To make use of this feature, you need to create Test Data Profiles and link them to domains (on the ‘General’ tab) or database columns (on the ‘Detail’ tab).

On the Database menu, choose Generate Test Data. Here you can specify more options, then generate data in the database.

A multidimensional data diagram provides a graphical view of your data mart or data warehouse database, and helps you identify its facts, cubes, and dimensions.

  Multidimensional Diagrams (Data Modeling)

You can model operational and data warehouse data structures in PDMs, and specify mappings between the operational data sources and the data warehouse to generate extraction scripts to populate the data warehouse with operational data.

In the Physical Diagram, select Database|Generate Extraction Script to open the Extraction Script Generation dialog box.

  Generating Extraction Scripts (Data Modeling)

A data movement model (DMM) provides a global view of the movement of information in your organization. You can analyze and document where your data originates, where it moves to, and how it is transformed on the way, including replications and ETL. Depending on the technology you use, you may also be able to generate and reverse-engineer data replications.
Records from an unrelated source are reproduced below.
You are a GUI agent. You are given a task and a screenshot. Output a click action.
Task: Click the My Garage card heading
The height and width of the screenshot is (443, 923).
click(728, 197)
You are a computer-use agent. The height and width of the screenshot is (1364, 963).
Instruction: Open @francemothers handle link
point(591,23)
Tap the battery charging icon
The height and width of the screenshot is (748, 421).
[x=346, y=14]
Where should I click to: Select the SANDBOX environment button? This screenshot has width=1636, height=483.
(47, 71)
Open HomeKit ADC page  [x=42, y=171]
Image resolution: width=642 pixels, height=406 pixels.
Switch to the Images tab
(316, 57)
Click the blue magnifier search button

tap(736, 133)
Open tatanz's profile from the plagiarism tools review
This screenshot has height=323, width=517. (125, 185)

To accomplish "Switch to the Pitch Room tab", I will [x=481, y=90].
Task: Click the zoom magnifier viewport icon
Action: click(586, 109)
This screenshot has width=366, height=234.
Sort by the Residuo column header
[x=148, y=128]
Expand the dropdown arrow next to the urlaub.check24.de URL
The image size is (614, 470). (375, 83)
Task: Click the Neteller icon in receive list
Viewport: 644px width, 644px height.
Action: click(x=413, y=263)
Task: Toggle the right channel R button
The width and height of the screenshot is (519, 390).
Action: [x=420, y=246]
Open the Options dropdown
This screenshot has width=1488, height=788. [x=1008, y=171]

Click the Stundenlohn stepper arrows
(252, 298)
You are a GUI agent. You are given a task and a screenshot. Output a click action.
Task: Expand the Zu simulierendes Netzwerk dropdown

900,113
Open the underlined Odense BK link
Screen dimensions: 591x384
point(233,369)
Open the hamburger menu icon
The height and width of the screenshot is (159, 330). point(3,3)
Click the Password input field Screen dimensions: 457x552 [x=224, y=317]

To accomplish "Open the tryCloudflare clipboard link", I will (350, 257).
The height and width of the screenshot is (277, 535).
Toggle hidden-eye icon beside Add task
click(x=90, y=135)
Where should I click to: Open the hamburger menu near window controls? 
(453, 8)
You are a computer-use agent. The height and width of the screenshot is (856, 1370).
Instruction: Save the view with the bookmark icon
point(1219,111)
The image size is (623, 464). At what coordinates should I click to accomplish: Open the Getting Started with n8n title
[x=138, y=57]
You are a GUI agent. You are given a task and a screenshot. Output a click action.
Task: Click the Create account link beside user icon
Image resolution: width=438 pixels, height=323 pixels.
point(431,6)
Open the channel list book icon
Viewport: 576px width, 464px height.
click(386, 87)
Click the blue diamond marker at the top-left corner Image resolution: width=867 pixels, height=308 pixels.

If you have defined mappings between PDMs, you can use the Convert Mappings to ETL Wizard on the Tools menu, to create data movements in the model.

Key Points

·         Distribute reference models via the Library.

·         Use the Glossary to standardize your vocabulary and share business rules.

·         The Glossary is the best name conversion table you can have.

·         Naming conventions apply to whole models, and can be overridden for selected object types.

·         Generate Test Data directly into a database.

·         Convert your PDM-PDM mappings into a Data Movement Model.